## begin
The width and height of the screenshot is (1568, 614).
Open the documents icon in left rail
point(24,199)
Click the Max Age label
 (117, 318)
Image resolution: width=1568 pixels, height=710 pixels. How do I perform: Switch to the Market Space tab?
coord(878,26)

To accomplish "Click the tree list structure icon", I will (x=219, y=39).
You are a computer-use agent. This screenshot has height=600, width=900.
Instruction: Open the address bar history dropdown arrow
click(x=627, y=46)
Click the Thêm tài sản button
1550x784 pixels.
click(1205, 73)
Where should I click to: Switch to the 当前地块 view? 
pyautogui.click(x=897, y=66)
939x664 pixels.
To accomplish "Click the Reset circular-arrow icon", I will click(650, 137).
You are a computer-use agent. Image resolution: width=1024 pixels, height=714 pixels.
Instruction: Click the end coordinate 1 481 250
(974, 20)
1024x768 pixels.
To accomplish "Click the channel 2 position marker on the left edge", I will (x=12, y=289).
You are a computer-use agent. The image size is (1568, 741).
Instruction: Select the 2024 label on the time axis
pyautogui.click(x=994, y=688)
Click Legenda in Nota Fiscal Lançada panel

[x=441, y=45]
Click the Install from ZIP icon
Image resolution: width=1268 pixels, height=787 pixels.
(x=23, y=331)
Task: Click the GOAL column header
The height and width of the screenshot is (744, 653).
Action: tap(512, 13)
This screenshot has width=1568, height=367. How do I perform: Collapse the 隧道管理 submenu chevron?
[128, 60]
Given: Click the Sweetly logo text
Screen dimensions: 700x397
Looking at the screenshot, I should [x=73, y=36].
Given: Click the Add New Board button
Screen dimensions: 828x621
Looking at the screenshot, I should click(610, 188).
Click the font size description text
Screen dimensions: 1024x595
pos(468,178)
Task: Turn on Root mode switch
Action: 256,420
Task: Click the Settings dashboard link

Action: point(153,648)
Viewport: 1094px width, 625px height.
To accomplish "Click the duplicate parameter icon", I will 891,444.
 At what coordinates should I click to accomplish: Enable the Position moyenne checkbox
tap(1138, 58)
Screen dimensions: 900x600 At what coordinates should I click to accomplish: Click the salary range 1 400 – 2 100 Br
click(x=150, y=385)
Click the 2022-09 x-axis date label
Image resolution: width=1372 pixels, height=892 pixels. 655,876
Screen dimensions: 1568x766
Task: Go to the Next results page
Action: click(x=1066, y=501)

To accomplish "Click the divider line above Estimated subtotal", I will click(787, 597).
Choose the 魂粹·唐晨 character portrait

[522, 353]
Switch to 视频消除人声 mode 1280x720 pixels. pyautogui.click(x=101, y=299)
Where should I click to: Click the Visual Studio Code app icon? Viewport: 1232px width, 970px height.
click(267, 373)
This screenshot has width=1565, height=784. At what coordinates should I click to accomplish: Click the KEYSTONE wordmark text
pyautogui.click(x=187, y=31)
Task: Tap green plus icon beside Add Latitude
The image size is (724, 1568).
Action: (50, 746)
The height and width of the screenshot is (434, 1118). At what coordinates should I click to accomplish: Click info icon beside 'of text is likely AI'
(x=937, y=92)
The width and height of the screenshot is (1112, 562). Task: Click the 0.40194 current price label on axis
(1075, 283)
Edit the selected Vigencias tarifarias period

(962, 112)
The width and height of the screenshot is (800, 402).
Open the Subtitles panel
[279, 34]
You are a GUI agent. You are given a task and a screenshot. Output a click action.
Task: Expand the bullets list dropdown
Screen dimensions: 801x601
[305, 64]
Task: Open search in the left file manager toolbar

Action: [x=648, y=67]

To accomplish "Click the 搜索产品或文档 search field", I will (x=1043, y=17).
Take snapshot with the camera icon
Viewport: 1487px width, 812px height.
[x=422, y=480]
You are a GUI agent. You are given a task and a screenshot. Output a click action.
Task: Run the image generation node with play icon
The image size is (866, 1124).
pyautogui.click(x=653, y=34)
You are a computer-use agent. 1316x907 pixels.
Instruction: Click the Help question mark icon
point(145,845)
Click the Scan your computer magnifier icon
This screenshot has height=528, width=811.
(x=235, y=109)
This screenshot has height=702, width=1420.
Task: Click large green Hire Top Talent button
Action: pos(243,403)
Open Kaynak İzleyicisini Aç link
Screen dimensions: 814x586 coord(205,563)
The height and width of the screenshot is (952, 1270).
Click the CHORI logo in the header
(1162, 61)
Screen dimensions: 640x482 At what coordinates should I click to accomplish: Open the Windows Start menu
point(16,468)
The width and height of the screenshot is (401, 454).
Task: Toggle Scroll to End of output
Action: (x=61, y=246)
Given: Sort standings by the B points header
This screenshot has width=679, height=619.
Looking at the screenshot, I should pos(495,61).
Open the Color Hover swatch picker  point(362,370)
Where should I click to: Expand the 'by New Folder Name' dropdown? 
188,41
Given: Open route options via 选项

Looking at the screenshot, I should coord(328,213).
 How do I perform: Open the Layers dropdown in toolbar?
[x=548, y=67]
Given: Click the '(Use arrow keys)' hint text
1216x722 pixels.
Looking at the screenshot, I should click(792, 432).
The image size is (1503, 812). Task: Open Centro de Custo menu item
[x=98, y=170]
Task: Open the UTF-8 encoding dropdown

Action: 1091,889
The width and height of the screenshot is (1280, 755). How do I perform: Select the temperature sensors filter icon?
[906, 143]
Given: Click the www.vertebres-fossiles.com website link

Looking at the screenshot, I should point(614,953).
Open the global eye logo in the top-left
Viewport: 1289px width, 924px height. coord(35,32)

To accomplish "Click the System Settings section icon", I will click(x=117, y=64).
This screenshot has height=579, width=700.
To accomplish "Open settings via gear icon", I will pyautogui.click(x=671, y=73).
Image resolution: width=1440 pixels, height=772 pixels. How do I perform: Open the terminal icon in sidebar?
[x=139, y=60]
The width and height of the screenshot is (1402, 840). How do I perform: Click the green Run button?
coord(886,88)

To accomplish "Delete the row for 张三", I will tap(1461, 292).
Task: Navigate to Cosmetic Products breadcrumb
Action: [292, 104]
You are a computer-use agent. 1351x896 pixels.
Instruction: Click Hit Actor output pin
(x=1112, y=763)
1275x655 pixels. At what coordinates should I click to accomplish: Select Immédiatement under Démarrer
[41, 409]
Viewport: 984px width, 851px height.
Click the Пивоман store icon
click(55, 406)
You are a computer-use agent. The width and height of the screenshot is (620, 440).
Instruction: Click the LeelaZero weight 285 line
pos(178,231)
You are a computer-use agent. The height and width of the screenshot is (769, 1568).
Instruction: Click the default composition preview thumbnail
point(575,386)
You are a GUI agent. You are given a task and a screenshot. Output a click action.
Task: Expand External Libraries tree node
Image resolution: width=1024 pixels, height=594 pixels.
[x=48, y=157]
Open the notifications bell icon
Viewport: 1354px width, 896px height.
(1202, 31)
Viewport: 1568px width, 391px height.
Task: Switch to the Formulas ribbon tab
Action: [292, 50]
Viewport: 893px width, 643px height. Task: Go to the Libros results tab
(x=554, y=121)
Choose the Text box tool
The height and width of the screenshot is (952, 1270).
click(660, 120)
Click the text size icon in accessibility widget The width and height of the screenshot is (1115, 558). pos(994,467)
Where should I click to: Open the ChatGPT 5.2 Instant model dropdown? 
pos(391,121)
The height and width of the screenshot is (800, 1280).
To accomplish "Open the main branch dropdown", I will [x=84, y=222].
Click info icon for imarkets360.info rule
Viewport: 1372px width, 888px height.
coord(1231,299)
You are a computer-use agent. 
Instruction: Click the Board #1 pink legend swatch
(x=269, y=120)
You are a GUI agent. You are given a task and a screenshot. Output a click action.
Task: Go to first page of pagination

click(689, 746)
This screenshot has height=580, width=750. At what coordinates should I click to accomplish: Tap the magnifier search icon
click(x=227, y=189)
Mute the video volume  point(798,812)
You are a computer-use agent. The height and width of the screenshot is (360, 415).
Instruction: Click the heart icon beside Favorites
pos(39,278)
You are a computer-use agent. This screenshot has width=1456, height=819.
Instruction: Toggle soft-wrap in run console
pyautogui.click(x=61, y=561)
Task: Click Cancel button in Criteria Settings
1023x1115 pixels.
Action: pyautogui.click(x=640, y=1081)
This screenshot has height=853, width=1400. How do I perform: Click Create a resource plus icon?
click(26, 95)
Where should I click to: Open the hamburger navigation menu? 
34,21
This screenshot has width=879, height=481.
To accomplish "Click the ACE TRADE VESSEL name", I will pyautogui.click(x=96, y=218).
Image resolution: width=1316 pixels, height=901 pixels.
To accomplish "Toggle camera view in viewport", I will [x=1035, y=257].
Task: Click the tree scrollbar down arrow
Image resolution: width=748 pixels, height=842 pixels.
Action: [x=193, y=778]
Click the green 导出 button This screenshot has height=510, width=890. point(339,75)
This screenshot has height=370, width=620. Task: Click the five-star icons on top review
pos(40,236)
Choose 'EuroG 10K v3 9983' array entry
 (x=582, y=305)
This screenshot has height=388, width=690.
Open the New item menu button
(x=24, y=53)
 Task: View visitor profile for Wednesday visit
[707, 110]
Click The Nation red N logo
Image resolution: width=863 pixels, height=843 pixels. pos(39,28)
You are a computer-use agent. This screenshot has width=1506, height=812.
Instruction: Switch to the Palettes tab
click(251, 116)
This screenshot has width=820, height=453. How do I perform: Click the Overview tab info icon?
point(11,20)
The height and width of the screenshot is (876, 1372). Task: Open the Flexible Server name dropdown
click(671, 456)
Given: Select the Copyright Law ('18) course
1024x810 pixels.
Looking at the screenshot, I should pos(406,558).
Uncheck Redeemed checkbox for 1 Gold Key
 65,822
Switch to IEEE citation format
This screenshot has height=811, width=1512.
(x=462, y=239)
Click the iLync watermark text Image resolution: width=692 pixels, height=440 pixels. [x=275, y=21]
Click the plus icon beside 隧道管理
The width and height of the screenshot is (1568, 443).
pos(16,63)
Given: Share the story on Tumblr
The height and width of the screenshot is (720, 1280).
## end
Aim: Copy the entries from the line with "is (360, 415)." to the line with "pyautogui.click(x=61, y=561)", keeping every line exactly the same.

Answer for this exercise:
You are a computer-use agent. The height and width of the screenshot is (360, 415).
Instruction: Click the heart icon beside Favorites
pos(39,278)
You are a computer-use agent. This screenshot has width=1456, height=819.
Instruction: Toggle soft-wrap in run console
pyautogui.click(x=61, y=561)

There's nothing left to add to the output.